Task statement >> Restate word for word the lines in the listing below, starting at the line containing "Given: Click the Engine Monitoring chart icon" and ending at the line containing "Expand the Ext. In input type dropdown", both included; leave out the rest.
◆ ◆ ◆ ◆ ◆ ◆ ◆
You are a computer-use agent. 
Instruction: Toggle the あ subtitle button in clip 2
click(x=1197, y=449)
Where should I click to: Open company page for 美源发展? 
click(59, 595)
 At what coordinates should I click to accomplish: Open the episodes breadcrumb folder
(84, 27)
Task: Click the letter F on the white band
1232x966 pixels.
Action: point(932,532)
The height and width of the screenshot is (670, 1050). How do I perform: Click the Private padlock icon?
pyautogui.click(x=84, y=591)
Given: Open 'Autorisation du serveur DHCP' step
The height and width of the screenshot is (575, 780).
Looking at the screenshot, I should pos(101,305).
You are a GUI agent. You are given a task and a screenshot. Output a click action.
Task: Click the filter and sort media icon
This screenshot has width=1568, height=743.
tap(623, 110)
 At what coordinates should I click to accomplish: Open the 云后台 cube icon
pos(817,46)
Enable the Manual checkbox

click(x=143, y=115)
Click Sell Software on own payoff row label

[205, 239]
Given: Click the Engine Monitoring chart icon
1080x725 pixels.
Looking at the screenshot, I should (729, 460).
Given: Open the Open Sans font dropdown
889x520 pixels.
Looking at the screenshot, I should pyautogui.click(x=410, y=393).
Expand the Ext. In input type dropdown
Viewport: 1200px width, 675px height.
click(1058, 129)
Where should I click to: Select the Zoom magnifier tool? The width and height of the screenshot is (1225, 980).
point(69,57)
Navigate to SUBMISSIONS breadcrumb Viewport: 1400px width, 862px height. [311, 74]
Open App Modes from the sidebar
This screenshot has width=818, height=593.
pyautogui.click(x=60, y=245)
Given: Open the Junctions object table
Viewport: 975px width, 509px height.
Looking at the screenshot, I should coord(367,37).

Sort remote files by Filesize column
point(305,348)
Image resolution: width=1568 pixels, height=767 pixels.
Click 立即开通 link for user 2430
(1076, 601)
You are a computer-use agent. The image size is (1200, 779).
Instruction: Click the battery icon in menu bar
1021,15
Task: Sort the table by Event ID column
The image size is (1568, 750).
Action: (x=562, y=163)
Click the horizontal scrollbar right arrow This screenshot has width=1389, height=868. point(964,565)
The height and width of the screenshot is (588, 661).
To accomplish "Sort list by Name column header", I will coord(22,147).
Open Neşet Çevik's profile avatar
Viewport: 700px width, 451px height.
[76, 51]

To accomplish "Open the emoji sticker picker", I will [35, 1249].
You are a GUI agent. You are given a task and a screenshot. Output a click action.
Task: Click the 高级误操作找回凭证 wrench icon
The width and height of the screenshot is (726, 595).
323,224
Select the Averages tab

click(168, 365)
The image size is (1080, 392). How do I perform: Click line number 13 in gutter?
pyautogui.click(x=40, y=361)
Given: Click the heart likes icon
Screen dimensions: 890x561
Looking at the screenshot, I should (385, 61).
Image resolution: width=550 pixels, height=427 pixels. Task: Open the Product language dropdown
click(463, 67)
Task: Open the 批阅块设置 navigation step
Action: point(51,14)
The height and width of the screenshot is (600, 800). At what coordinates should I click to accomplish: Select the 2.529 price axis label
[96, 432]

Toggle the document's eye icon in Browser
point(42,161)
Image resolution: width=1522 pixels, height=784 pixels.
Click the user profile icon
◆ ◆ ◆ ◆ ◆ ◆ ◆
Response area >>
Given: Click the Engine Monitoring chart icon
1080x725 pixels.
Looking at the screenshot, I should (729, 460).
Given: Open the Open Sans font dropdown
889x520 pixels.
Looking at the screenshot, I should pyautogui.click(x=410, y=393).
Expand the Ext. In input type dropdown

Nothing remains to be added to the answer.